Owen made a face at him. “How would I know? I like… tea, and sweet cake, the gooey kind that’s filled with sticky blood and pus.”
“If you want cake, there were people that make cake in the village on the other side of the lake.” It was an old village on the verge of failing the test of time, but they did make food. “So you shouldn’t have killed everyone in the village.”
Owen fell quiet. Mithra raised an eyebrow at him expectantly, but the silence continued.
Finally, Owen said, “I didn’t kill anyone.” Owen smiled innocently, as if Mithra hadn’t smelled the blood and death on him already. “That was all the work of humans.”
Mithra sighed. “Well, if it weren’t for this ‘work of humans,’ there would be cake on the other side of the lake.”
“Well, maybe. Hmph.” Owen sulked, then he peered curiously at Mithra. “Hey… Mithra? Didn’t you say you could go anywhere? Could you go somewhere where there’s cake?”

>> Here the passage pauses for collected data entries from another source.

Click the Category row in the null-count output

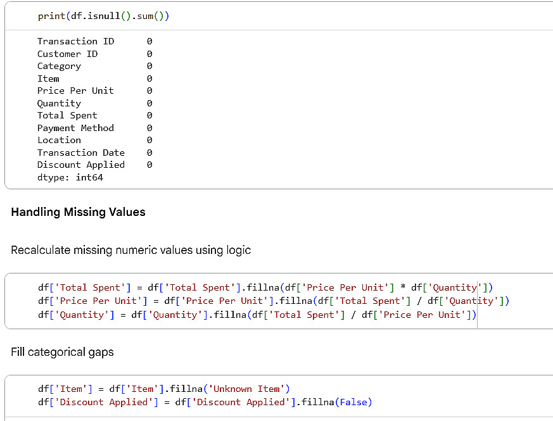[95, 66]
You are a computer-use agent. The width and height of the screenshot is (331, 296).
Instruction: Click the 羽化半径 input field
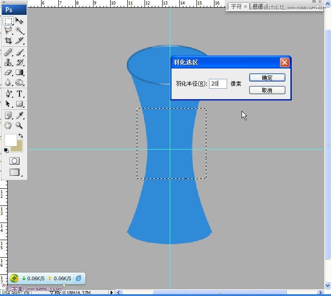pos(218,84)
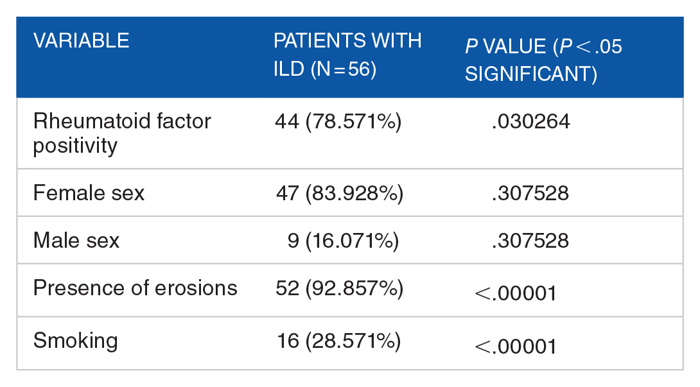Image resolution: width=700 pixels, height=387 pixels.
Task: Select the Male sex row label
Action: click(76, 241)
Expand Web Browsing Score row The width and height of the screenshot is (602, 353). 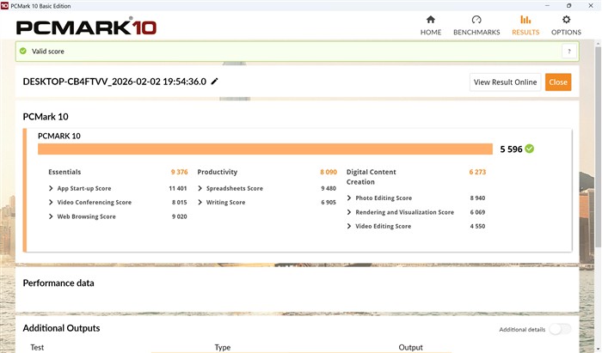click(52, 216)
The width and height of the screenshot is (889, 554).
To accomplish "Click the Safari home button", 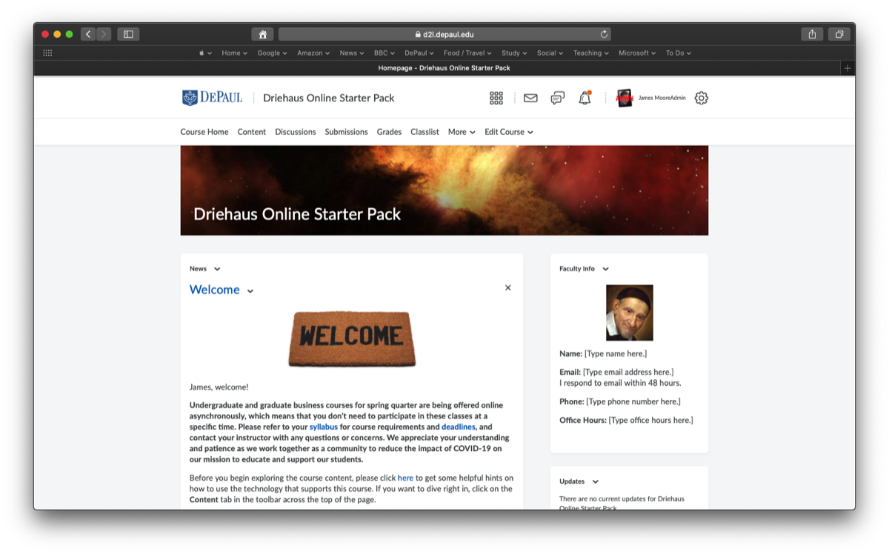I will click(x=262, y=34).
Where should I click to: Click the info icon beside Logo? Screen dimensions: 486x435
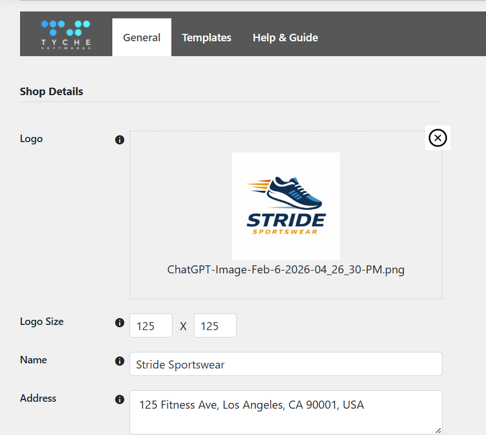coord(120,140)
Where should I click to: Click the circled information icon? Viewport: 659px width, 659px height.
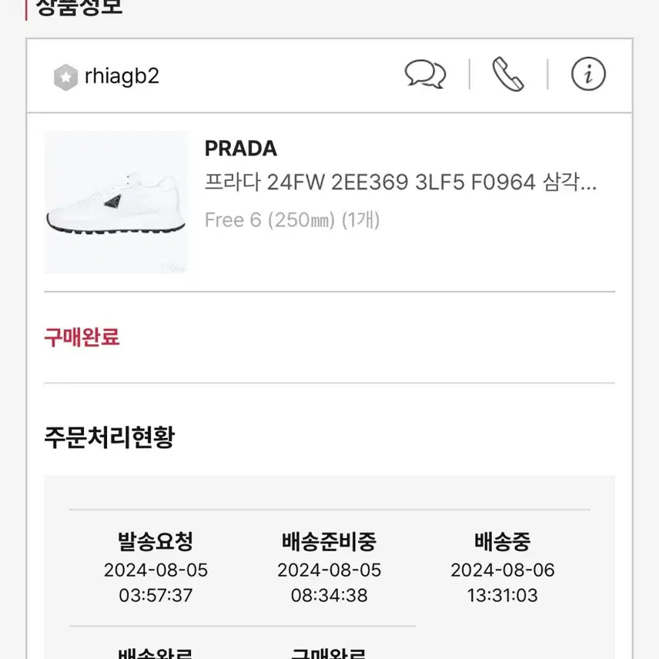click(x=587, y=74)
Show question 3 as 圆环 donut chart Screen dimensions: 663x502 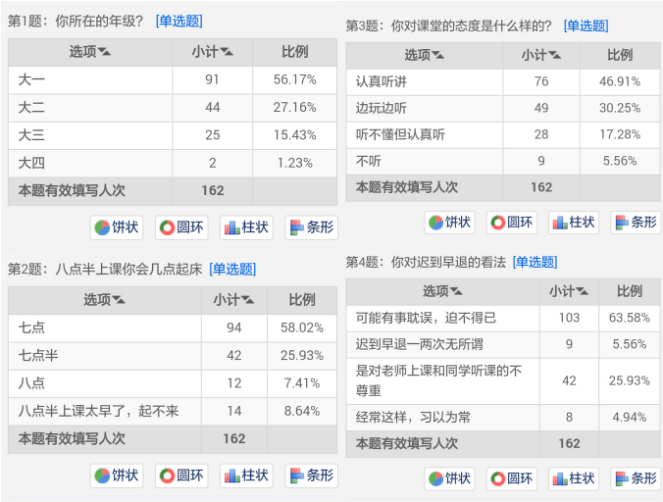tap(512, 223)
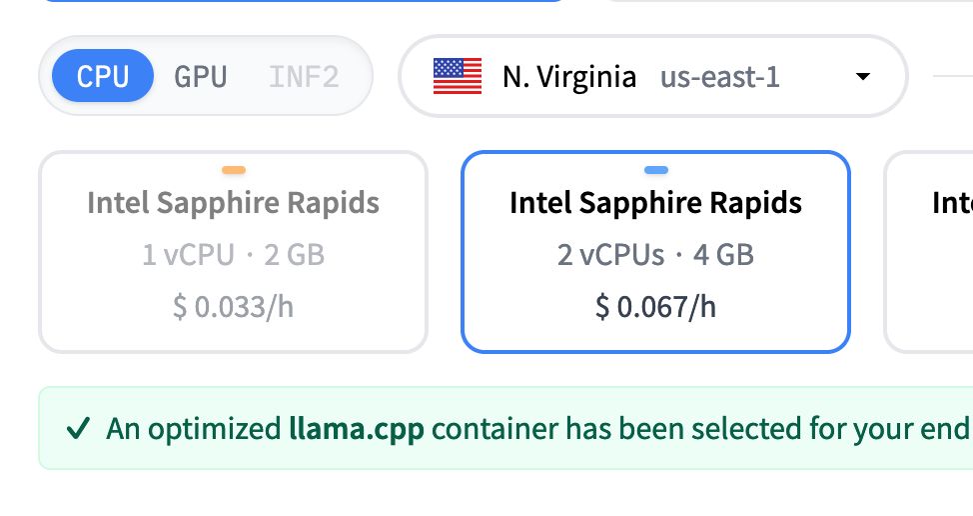Image resolution: width=973 pixels, height=516 pixels.
Task: Click the $ 0.067/h price
Action: (656, 307)
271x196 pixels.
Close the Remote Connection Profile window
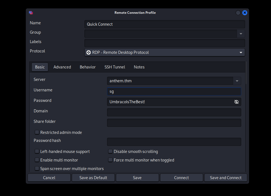[x=245, y=13]
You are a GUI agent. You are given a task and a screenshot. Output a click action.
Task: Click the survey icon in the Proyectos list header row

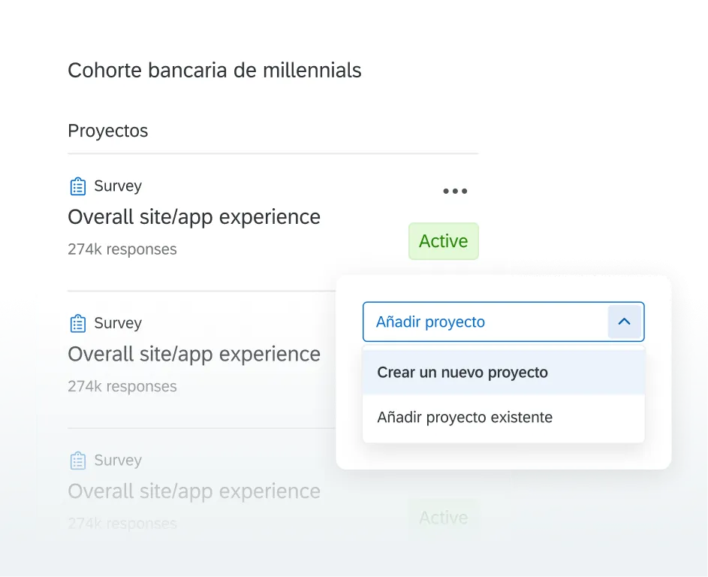(x=77, y=186)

“What? Why? I’m not an errand boy,” Mithra answered.
“Oh. So you can’t go anywhere.”
“I can go anywhere. I can go anywhere in an instant.” Mithra’s mouth thinned, his brow furrowed. “Owen. Stay.”
“No. I’m not a dog–”
Mithra tore a hole through Owen’s chest, and Owen crumpled to the floor of the boat, alongside all the other corpses. Sometimes the bodies got leaky, so Mithra picked Owen up and laid him gently on top of the corpse pile. It was a more suitable place.
With a quiet < Arsim >, his door appeared, and Mithra left in search of cake.
-
He went through all the local villages, but they didn’t have any cakes that looked strong or cool enough to be worth his time. He expanded his search to other countries, ones with cities that had bakeries and cafes.
Mithra returned with candy and apples and someone else’s three-tiered wedding cake. He tossed them at Owen. They candy landed with a pitter patter, the apples with thunks, and the cake plopped into Owen’s lap, losing its artfully crafted shape.
He threw a teapot at Owen too, who drew his breath of life just in time to catch the pot with magic. Gingerly, Owen sat up. The hole in his chest was healed, his porcelain skin perfectly intact.
Muttering something about the state of his clothes (nothing magic couldn’t clean), Owen grabbed a handful of the cake and had a taste. A slow smile spread across his face, like the first rays of dawn.
“Are you an idiot? I said I wanted cake with blood and pus,” Owen complained, but he scooped up a second more generous handful to eat. A sunny smile spread across his face. “Well, it’s not the worst I’ve ever had.”
Mithra stared at the smile. He didn't know what to make of it. It was radiant and lively, even though Owen had been cold and motionless, nothing more than a corpse just moments ago. Now, he was happily eating cake out of his hands.
The dead had never really come back for him, not even with his best efforts.
“What?” Owen asked. “Something wrong?”
“No,” Mithra answered. “Nothing at all.”
He sat down in the boat and picked up the oars again. He returned to rowing them to the far shore, the place where the dead go. It was usually a task he handled alone, but this time, he watched Owen smile happily, eating cake by the handful from atop a pile of dead bodies.
It was, he decided, a nice change of pace.